In the modern digital world, where cyber threats evolve at an incredible pace, brute force attacks continue to remain one of the most common and persistent threats. These attacks, which involve the continuous guessing of user credentials, pose a serious threat to the security of systems and data. However, traditional methods of detection often prove to be insufficiently effective in the changing landscape of cyber-attacks, opening the door to innovative approaches such as the application of machine learning algorithms.

One such approach is the development of intelligent models based on decision trees, capable of identifying anomalies in user behavior that may indicate attempts of brute force attacks. These models, able to analyze large volumes of data and promptly detect potential threats, represent a significant advancement in countering these attacks. They not only enhance the accuracy of attack detection but also reduce the number of false positives, optimizing the performance of security teams.

The intelligent model for detecting brute force attacks is based on decision-making using decision trees as a machine learning algorithm to classify network traffic as either normal or anomalous. The model applies the decision tree algorithm for training based on a labeled dataset of network traffic, which includes examples of both successful login attempts or unsuccessful attempts within acceptable norms, as well as anomalous unsuccessful attempts that may indicate malicious unauthorized access attempts. During training, the model identifies criteria by which brute force attacks are most likely to occur.

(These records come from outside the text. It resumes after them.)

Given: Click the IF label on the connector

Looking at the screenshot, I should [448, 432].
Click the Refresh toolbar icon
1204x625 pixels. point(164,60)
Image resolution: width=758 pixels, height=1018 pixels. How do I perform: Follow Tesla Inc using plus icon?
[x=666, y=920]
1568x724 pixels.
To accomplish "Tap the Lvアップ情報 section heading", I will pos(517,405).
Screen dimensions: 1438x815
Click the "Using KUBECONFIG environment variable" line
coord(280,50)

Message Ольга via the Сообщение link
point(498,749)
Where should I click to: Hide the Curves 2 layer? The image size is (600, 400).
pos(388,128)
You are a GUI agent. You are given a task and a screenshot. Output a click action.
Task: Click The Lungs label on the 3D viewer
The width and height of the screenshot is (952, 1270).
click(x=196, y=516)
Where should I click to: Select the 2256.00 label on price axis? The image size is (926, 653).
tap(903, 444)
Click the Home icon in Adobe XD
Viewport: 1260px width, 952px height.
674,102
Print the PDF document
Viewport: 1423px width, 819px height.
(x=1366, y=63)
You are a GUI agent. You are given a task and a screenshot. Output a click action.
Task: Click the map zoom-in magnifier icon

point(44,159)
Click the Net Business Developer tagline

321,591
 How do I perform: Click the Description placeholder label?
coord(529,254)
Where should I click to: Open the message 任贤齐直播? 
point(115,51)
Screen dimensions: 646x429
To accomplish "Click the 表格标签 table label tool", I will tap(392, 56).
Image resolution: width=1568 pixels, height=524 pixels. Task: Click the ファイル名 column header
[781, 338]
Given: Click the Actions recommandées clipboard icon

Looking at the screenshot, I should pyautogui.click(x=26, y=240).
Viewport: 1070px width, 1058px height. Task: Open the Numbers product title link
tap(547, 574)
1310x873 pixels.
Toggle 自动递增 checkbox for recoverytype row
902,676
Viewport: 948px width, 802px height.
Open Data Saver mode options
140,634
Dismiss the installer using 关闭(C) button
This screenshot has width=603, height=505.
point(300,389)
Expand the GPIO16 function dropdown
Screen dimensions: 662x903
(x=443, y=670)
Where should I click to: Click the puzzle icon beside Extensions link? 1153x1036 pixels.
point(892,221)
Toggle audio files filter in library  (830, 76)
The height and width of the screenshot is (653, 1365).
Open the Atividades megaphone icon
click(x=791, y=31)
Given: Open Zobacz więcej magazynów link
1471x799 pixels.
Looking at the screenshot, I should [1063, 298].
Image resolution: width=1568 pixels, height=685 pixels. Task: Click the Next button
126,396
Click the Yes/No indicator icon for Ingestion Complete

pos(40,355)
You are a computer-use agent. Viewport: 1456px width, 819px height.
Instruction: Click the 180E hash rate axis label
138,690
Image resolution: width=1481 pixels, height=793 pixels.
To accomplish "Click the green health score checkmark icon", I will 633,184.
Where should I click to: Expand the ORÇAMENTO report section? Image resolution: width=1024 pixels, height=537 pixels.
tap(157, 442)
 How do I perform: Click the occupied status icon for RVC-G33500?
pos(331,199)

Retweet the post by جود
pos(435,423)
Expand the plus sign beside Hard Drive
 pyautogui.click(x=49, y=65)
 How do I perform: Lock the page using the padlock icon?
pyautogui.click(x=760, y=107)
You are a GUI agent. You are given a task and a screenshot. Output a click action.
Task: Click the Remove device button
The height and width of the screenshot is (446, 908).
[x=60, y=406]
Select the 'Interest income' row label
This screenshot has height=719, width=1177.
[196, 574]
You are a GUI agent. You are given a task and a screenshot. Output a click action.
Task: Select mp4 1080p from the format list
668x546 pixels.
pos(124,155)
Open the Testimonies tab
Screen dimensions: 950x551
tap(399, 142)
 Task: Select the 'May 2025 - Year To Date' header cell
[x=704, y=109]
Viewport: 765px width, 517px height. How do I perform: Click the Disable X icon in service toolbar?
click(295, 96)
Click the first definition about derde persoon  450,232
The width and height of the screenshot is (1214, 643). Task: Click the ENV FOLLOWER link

Upon completion of training, the model can be utilized for classifying new network traffic, such as login attempts into the system. If the model identifies a segment of traffic as malicious, it is likely that this traffic is part of a brute force attack. This information can serve as the basis for taking actions such as blocking the traffic or notifying the network administrator.

Decision trees represent a type of machine learning algorithm that is optimal for classification tasks. One of the advantages of using decision trees for detecting brute force attacks is their high effectiveness in recognizing attacks that are not yet known to the system, thanks to their ability to learn from new data and adapt to changes in the attack landscape. It is also important to note that decision trees can be easily interpreted, facilitating understanding of the decisions made by the model.

However, there are some considerations when using decision trees for detecting brute force attacks. One such consideration is that decision trees require continual training to function correctly. Additionally, decision trees need to be adapted individually for each project, considering its specific characteristics and security requirements.

To enhance the accuracy and effectiveness of the intelligent intrusion detection model for system login, it is crucial to conduct performance evaluation of brute force attack detection using decision trees. Effective evaluation of brute force attack detection models is vital for ensuring system security. Decision trees, with their capability to identify complex patterns in data, offer a promising approach for this task.

The following metrics are used to evaluate the effectiveness of decision tree models in the context of brute force attack detection:  True Positive Rate (TPR), also known as recall, measures the proportion of actual brute force attacks that were correctly identified. A high TPR indicates that the model effectively detects true attacks.  False Positive Rate (FPR) assesses the proportion of normal login attempts that are incorrectly classified as brute force attacks. A low FPR ensures that the model minimizes unnecessary alarms.  Accuracy measures the proportion of login attempts labeled as brute force attacks that are actually true attacks. A high accuracy value indicates that the model is precise in its classifications.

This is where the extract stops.